INSTRUCTIONS FOR THE TASK => Put the lines of the listing below, from its first line through the line holding "Action: pos(351,15)", both included, into a JSON list of strings with one string per line. Skip blank lines and leave the pictures out.

(Data records)
— BEGIN —

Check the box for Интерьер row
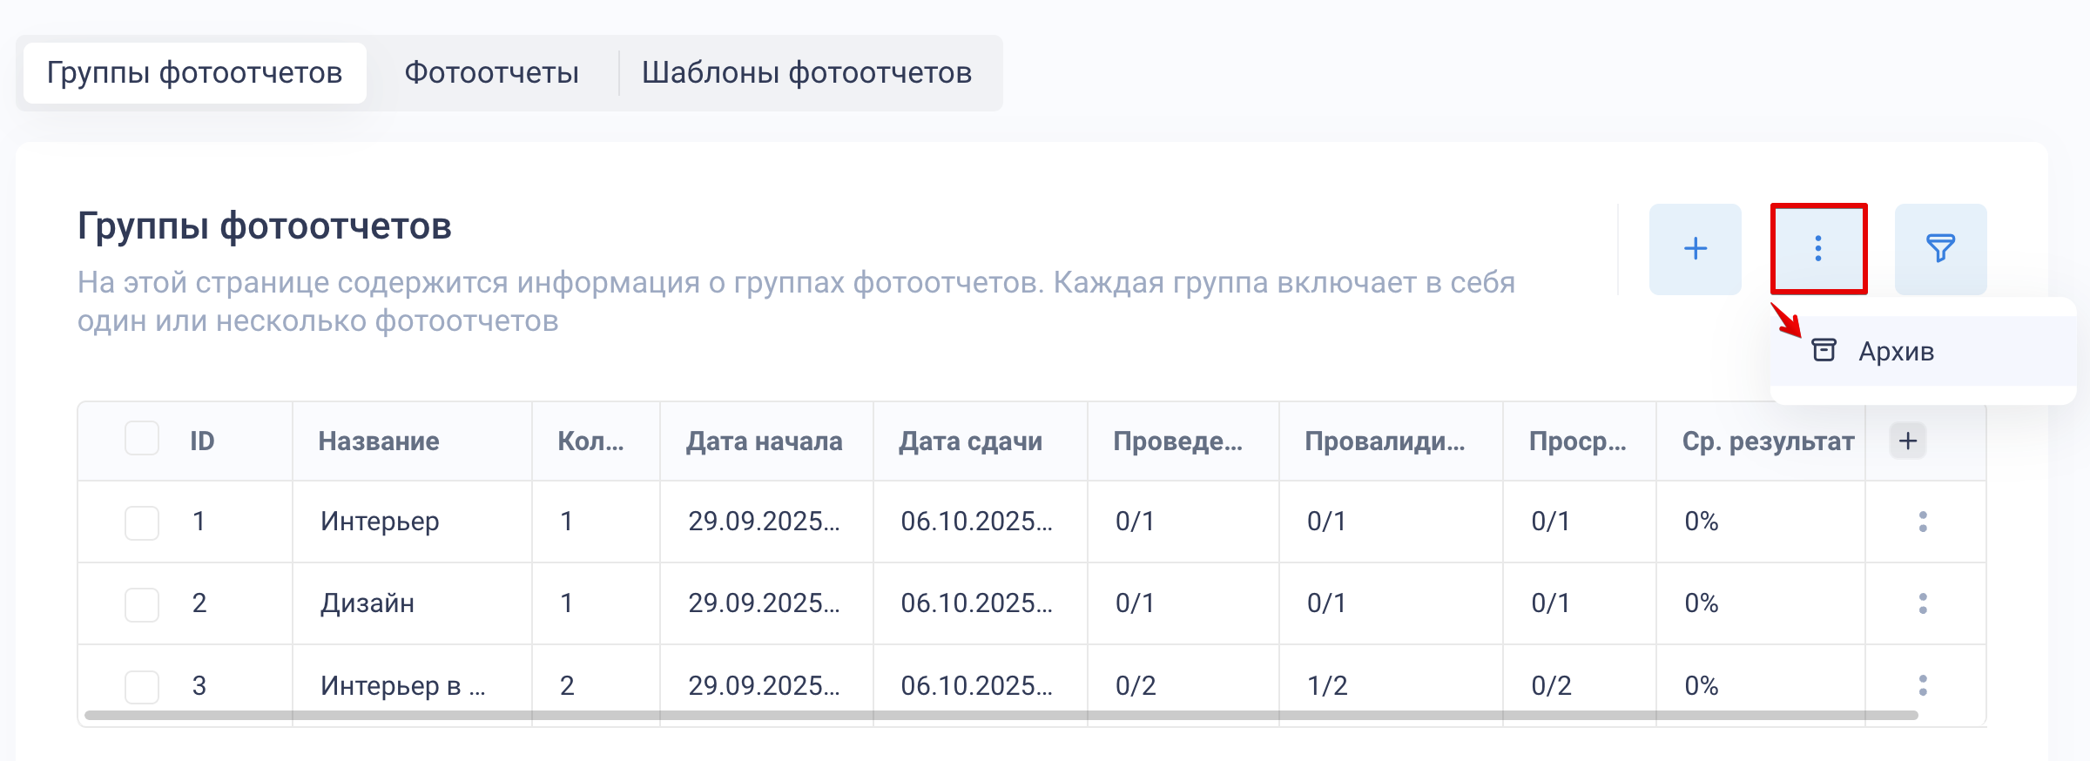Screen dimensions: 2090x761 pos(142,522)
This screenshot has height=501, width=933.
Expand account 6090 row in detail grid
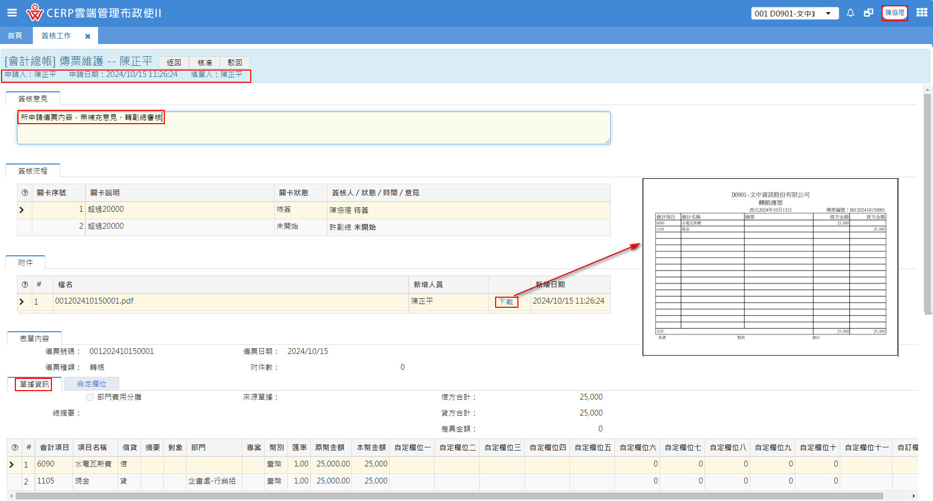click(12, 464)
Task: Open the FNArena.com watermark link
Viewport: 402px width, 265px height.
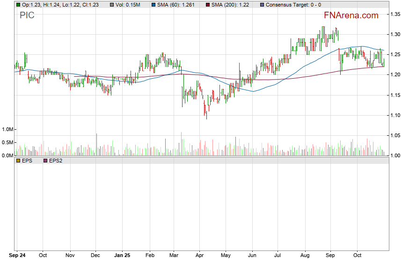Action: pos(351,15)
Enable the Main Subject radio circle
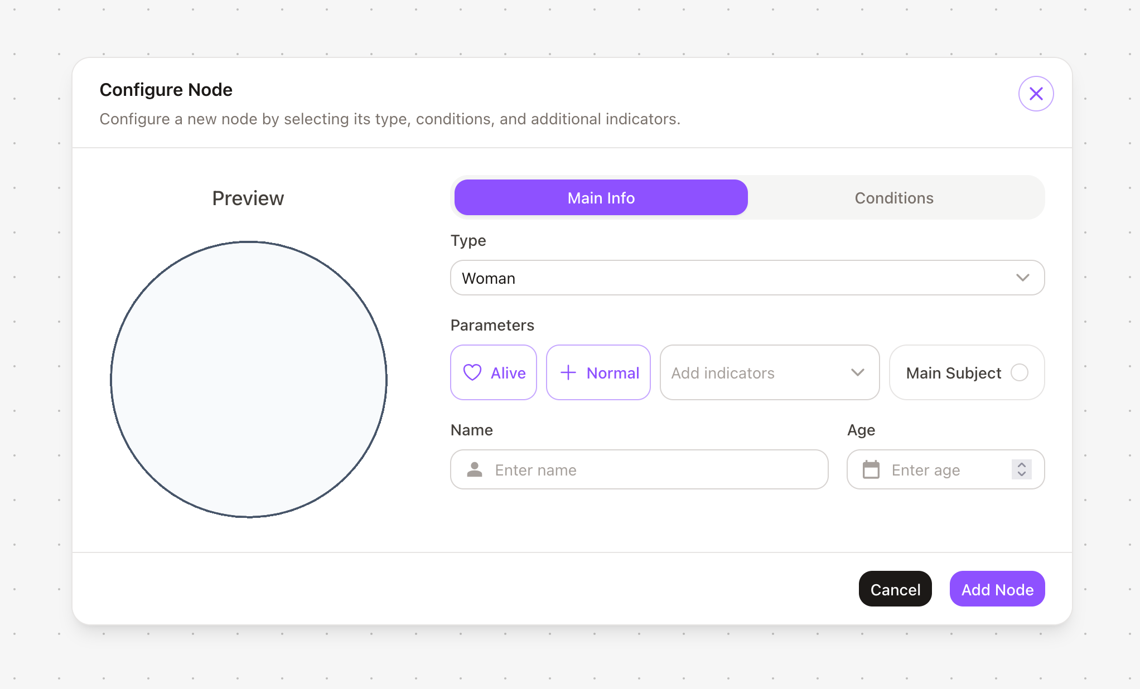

— END —

WRITTEN SOLUTION =>
[
  "Check the box for Интерьер row",
  "Screen dimensions: 2090x761 pos(142,522)",
  "This screenshot has height=501, width=933.",
  "Expand account 6090 row in detail grid",
  "click(12, 464)",
  "Task: Open the FNArena.com watermark link",
  "Viewport: 402px width, 265px height.",
  "Action: pos(351,15)"
]